More than just a pebble in your shoe

Tuesday, October 6, 2009

The ability to run is usually taken for granted. One foot goes in front of the other. Some people run faster, some slower. Elite athletes can combine speed with the ability to turn or twist on a dome. Unfortunately, pain is the great equalizer. A small injury to a structure in the foot causes pros and fans alike to slow down. Quarterback Eli Manning has found that plantar fasciitis caused him to come to a screeching halt.

The plantar fascia is a dense band of tissue that runs from the heel to the base of the toes, forming a bow string with the bony arch of the foot and acting as a shock absorber for the forces that are generated when the foot strikes the ground. If the tension on the fascia increases, repetitive stretching can cause small tears resulting in inflammation, the “itis” of plantar fasciitis. Regardless of whether it is a quarterback, construction worker or a recreational walker, the pain that is associated with that inflammation results in enough pain that limping occurs.

Limping is the body’s way of telling the brain that there is something wrong. Walking or running with untreated plantar fasciitis worsens the inflammation and just reminds the patient to stop the activity that is making the situation worse. Often, the pain of plantar fasciitis has a gradual onset on the sole of the foot at the heel and may radiate towards the toes. Usually the pain is worse after resting, so the first few steps in the morning can be extremely painful.

Mr. Manning had acute onset of pain while planting his foot to throw the football. The alternative diagnoses that could be considered included a stress fracture to a bone in the foot or a torn tendon or ligament. His diagnosis was confirmed by MRI; though “normal” people who don’t have $97 million contracts to play a game often have the diagnosis made by physical examination.

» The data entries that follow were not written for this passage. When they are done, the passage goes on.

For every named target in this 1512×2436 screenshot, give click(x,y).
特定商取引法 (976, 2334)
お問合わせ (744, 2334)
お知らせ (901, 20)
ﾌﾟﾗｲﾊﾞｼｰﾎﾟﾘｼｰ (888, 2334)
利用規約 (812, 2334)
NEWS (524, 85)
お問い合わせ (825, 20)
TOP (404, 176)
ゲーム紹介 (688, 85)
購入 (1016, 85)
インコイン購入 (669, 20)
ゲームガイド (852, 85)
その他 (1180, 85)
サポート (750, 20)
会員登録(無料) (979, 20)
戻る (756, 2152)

RICE is the first line treatment for plantar fasciitis including rest, ice, compression and elevation. Ibuprofen as an anti-inflammatory will help with the pain. A physical therapist may be the key person in directing the treatment team. Stretching exercises and taping may be helpful. Night splints may also be worn to protect the foot. Orthotics or shoe inserts may help cushion the foot and relieve stress during the weight bearing phase of walking. Ionophoresis may be the next step, where an electrical current helps drive steroid creams deeper underneath the skin. Steroids may also be injected into or near the areas of inflammation.

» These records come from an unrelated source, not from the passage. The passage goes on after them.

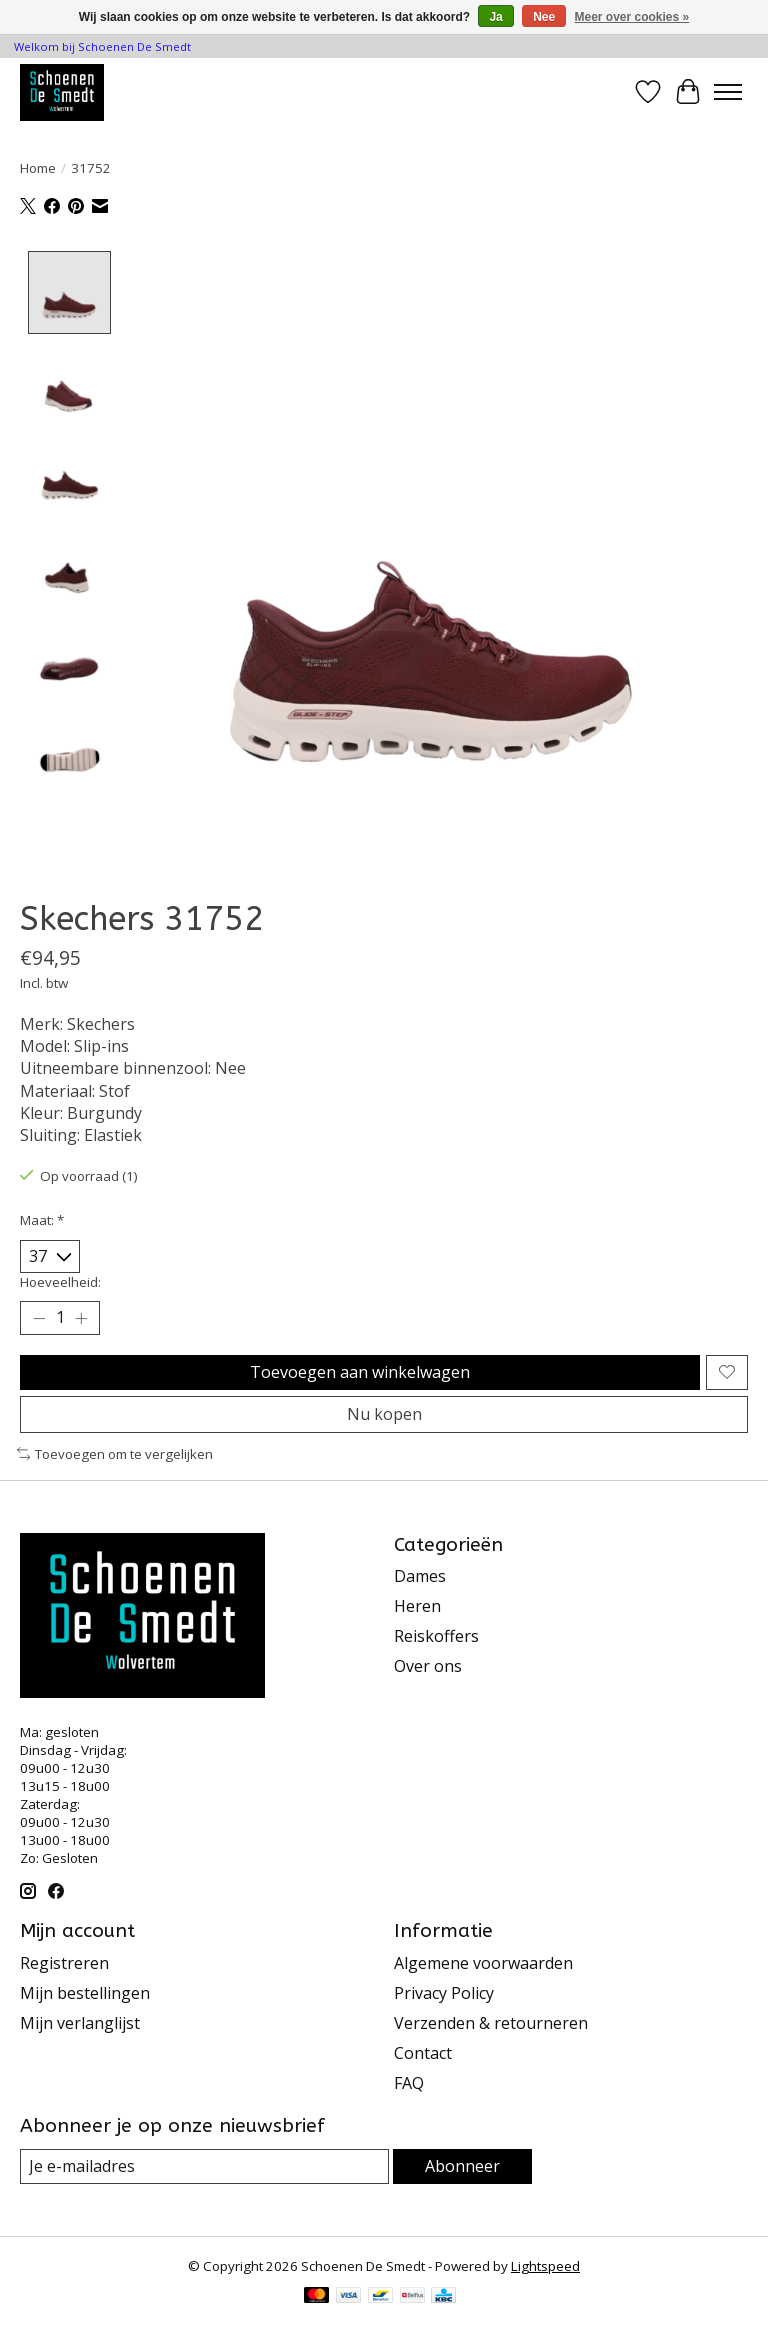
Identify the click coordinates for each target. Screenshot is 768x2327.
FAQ (409, 2083)
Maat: (42, 1220)
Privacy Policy (444, 1993)
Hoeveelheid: (60, 1282)
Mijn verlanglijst (80, 2023)
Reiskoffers (436, 1636)
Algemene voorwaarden (483, 1963)
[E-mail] (204, 2166)
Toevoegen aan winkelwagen (360, 1372)
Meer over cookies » (632, 17)
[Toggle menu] (728, 92)
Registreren (64, 1963)
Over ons (428, 1666)
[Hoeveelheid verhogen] (81, 1318)
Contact (423, 2053)
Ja (495, 17)
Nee (544, 17)
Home (38, 168)
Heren (417, 1606)
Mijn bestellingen (85, 1993)
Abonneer (462, 2166)
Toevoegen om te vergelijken (115, 1454)
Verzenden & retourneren (491, 2023)
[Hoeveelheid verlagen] (39, 1318)
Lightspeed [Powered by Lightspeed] (545, 2266)
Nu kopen (384, 1414)
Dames (420, 1576)
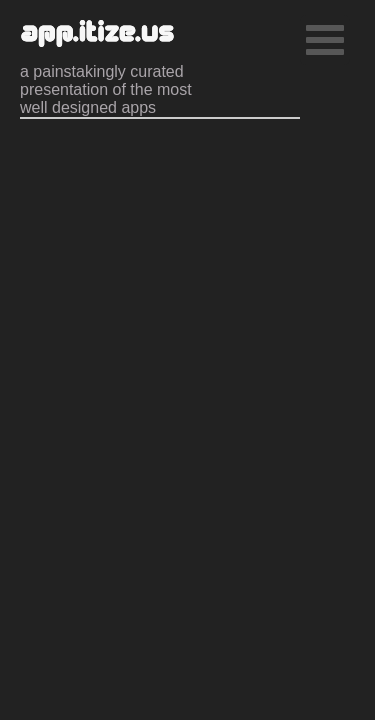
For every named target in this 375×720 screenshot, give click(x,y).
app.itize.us (97, 35)
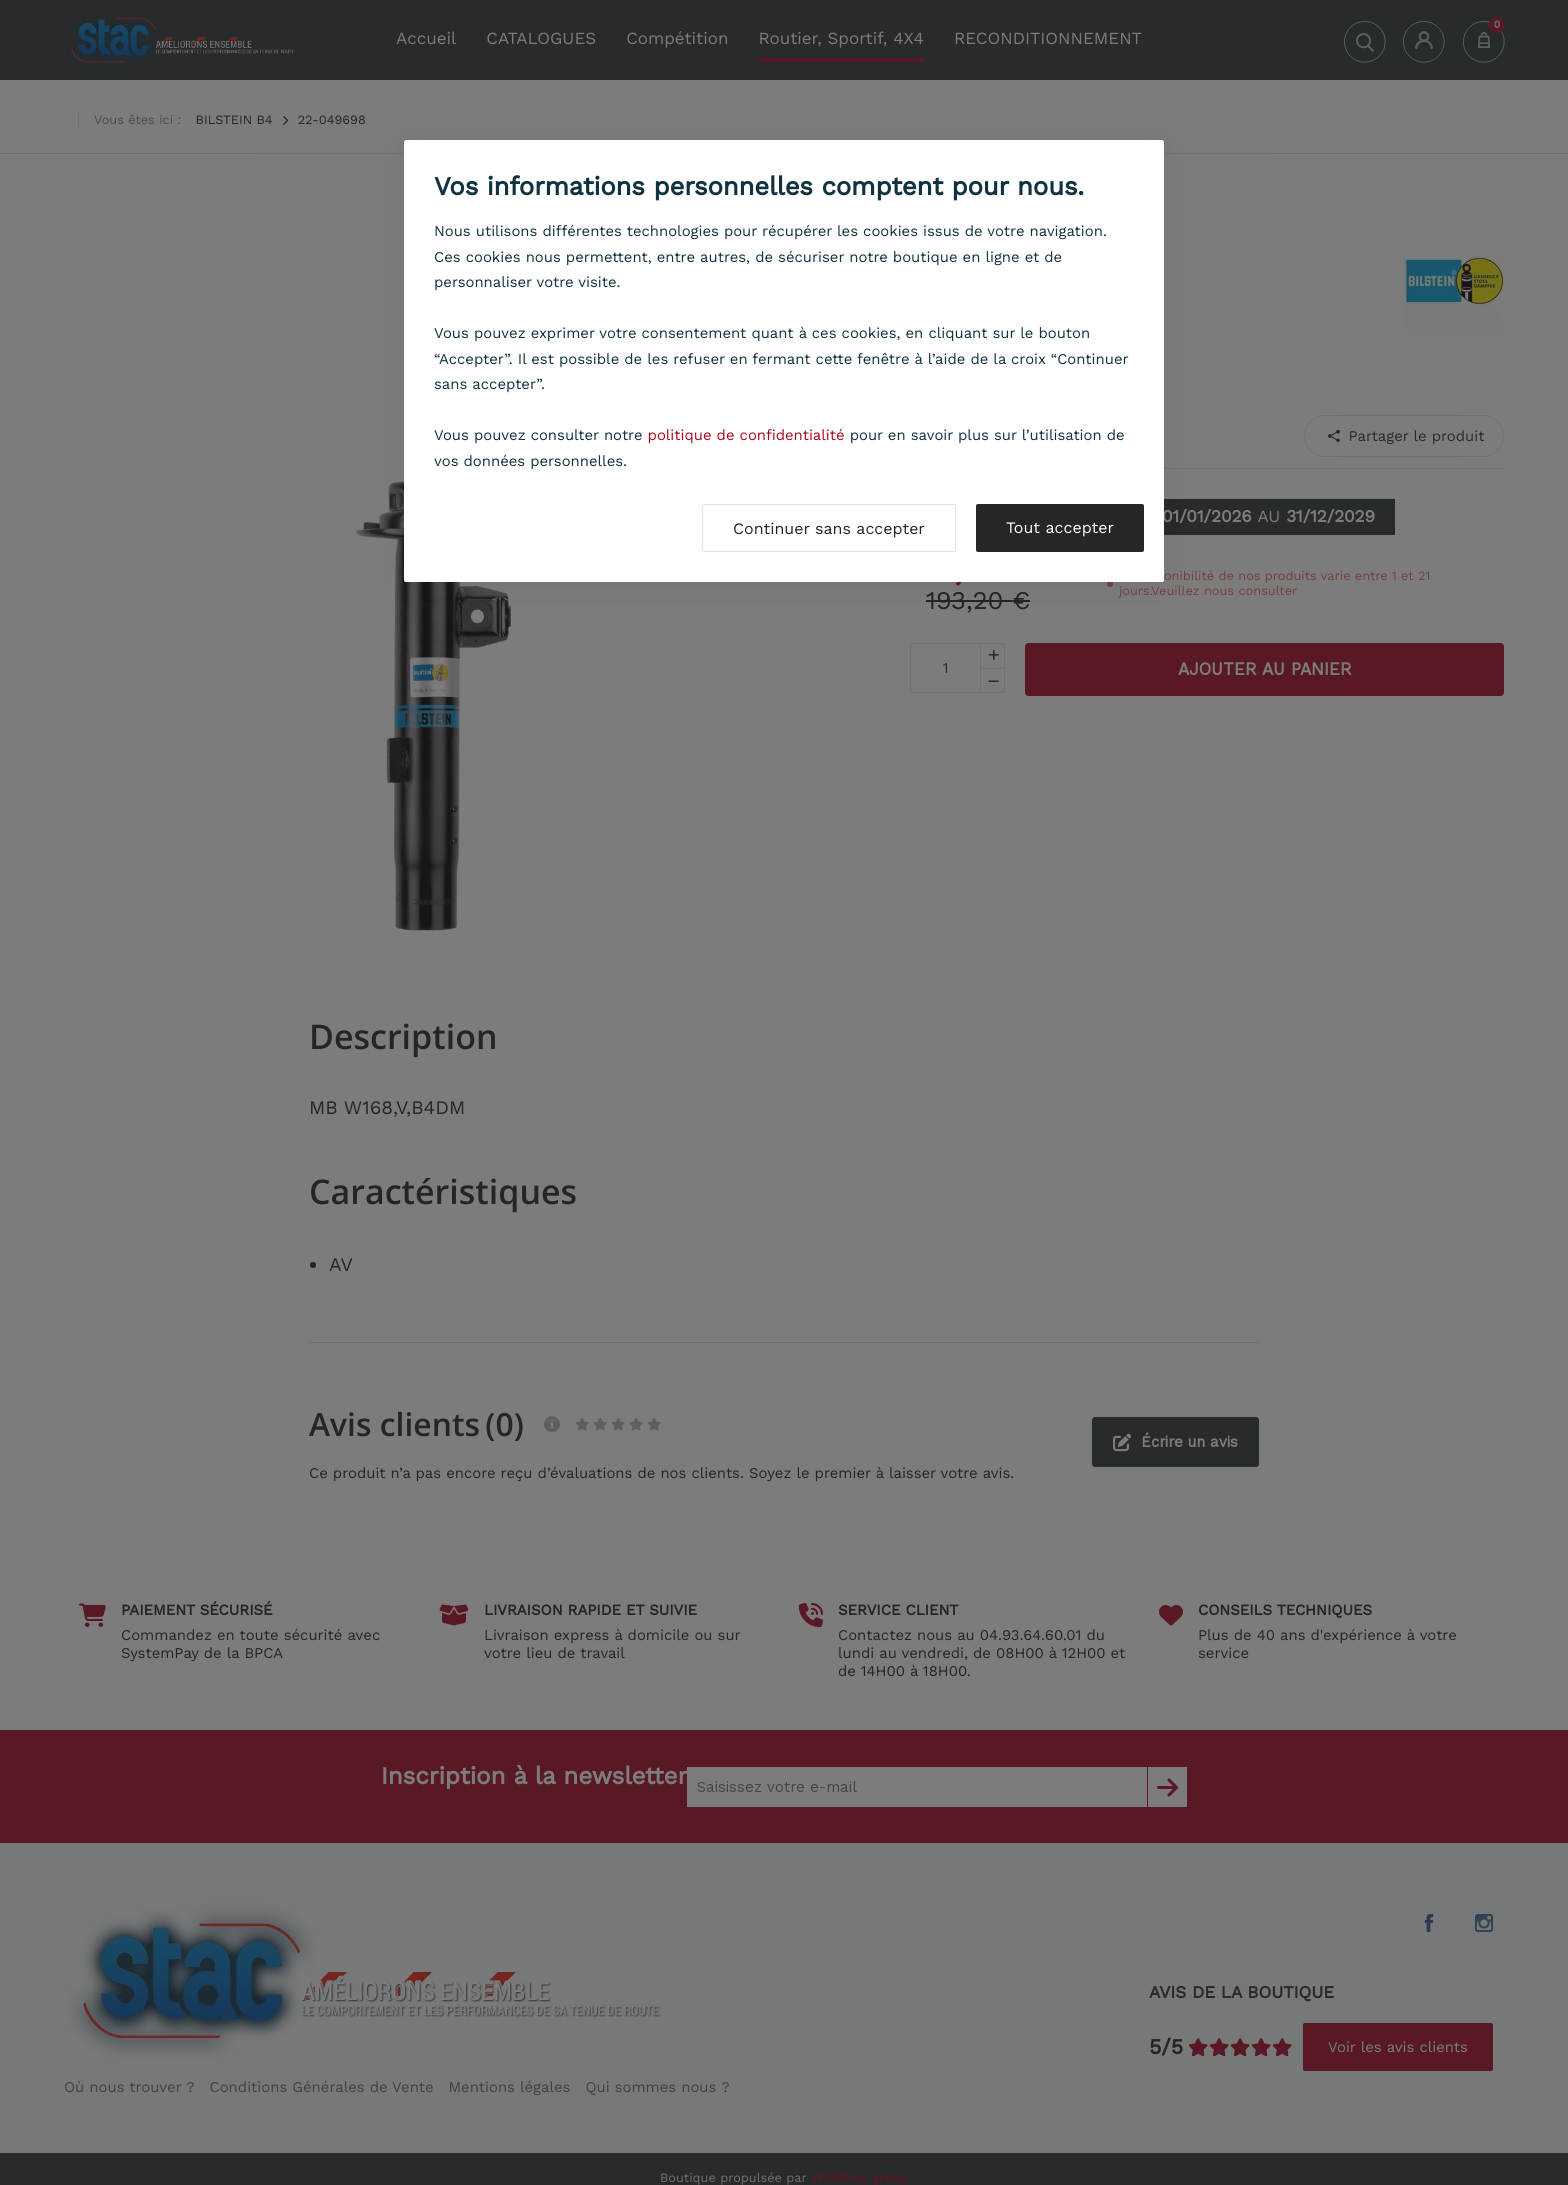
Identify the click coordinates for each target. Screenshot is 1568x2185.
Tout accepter (1060, 527)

The goal of therapy is to return the patient to their level of function. Usually it means being able to walk without pain. For Eli Manning, he will need the ability to run, twist and turn to evade 300lb defensive linemen. Recommendations suggest that activity be limited by pain symptoms and return to practice should be gradually increased, again based upon pain. It may take weeks for complete healing and chronic pain can occur if return to play is rushed. For the non-elite athlete it may take up to a year to become pain free.

Pro football players tend to ignore the textbook when it comes to injury rehabilitation. They measure their return from knee surgery in days, not weeks. Broken bones aren’t a reason to miss practice. But while Manning’s will may be strong, the amount of force generated by running may cause enough pain to become his Achilles’ heel…or make it his plantar fascia.